Humboldt, Worldview and Language (Hardcover)
by Dr James W. Underhill (Author)
Hardcover: 160 pages
Publisher: Edinburgh University Press (23 May 2009)
Language English
ISBN-10: 0748638423
ISBN-13: 978-0748638420
£ 47.50
http://www.amazon.co.uk/Humboldt-Worldview-Language-James-Underhill/dp/0748638423
Humboldt is a thinker who has fascinated philosophers such as Heidegger and Wittgenstein and linguists like Chomsky. But his work has always been considered extremely profound and complicated. Though readers recognise the penetrating and thought-provoking nature of his thought, his ideas have often been misconstrued.

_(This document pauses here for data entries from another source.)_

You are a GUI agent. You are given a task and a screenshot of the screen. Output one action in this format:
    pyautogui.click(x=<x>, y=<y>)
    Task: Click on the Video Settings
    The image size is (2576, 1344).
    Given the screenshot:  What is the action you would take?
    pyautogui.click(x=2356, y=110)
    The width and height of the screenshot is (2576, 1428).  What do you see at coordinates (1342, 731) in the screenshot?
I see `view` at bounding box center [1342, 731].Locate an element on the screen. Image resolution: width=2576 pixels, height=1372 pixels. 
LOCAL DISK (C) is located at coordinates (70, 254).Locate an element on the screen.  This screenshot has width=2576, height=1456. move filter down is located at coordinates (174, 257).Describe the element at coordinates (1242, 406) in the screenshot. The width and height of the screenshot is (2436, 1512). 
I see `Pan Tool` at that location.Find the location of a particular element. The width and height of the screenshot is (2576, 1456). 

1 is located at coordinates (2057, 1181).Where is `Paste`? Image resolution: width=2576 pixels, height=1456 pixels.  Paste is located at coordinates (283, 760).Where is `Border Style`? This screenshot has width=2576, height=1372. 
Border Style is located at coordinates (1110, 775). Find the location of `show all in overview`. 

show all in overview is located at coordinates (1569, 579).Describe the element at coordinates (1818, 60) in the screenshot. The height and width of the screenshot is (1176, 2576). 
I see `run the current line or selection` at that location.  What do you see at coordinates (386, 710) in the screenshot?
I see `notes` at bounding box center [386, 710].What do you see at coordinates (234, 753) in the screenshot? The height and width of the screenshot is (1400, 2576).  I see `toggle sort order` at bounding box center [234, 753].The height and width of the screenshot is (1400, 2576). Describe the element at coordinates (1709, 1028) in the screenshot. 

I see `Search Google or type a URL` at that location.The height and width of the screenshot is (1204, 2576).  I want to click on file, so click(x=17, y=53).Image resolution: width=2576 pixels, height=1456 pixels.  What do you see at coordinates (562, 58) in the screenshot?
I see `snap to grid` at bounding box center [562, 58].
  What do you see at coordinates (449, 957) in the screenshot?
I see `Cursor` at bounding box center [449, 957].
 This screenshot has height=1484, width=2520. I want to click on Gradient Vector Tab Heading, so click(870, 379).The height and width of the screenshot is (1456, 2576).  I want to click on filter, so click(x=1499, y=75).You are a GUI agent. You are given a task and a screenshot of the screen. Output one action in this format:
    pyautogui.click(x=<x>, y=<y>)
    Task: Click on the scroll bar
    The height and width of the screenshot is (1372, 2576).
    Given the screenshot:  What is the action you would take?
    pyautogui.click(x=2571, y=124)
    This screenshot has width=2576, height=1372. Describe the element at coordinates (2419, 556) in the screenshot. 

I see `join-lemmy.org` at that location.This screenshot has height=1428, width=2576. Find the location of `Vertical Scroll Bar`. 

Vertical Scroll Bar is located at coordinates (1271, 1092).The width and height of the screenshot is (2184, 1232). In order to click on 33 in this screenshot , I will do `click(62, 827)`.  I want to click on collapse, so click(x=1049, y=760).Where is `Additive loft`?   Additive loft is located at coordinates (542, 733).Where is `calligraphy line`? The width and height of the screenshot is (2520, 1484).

This short book aims to clearly set out the essential ideas of Humboldt, and stress his importance for debates on worldview today at a time in which languages are disappearing at an alarming rate. This book takes up the challenge to build bridges between philosophy and linguistics. It should thereby enable us reflect upon language: what language means for us and what it allows us to do as we create our own worlds within the scope of each linguistic system.
Review
James Underhill shows a great mastery concerning the general theory of language. It is extremely rare to find nowadays any thinker, either in linguistics or philosophy, whose thought continues the way Humboldt linked the word and the world. --Henri Meschonnic, Paris VIII University
Book Description
With the loss of many of the world's languages, it is important to question what will be lost to humanity with their demise. It is frequently argued that a language engenders a 'worldview', but what do we mean by this term? Attributed to German politician and philologist Wilhelm von Humboldt (1767-1835), the term has since been adopted by numerous linguists. Within specialist circles it has become associated with what is known as the Sapir-Whorf hypothesis which suggests that the nature of a language influences the thought of its speakers and that different language patterns yield different patterns of thought. Underhill's concise and rigorously researched book clarifies the main ideas and proposals of Humboldt's linguistic philosophy and demonstrates the way his ideas can be adopted and adapted by thinkers and linguists today. A detailed glossary of terms is provided in order to clarify key concepts and to translate the German terms used by Humboldt.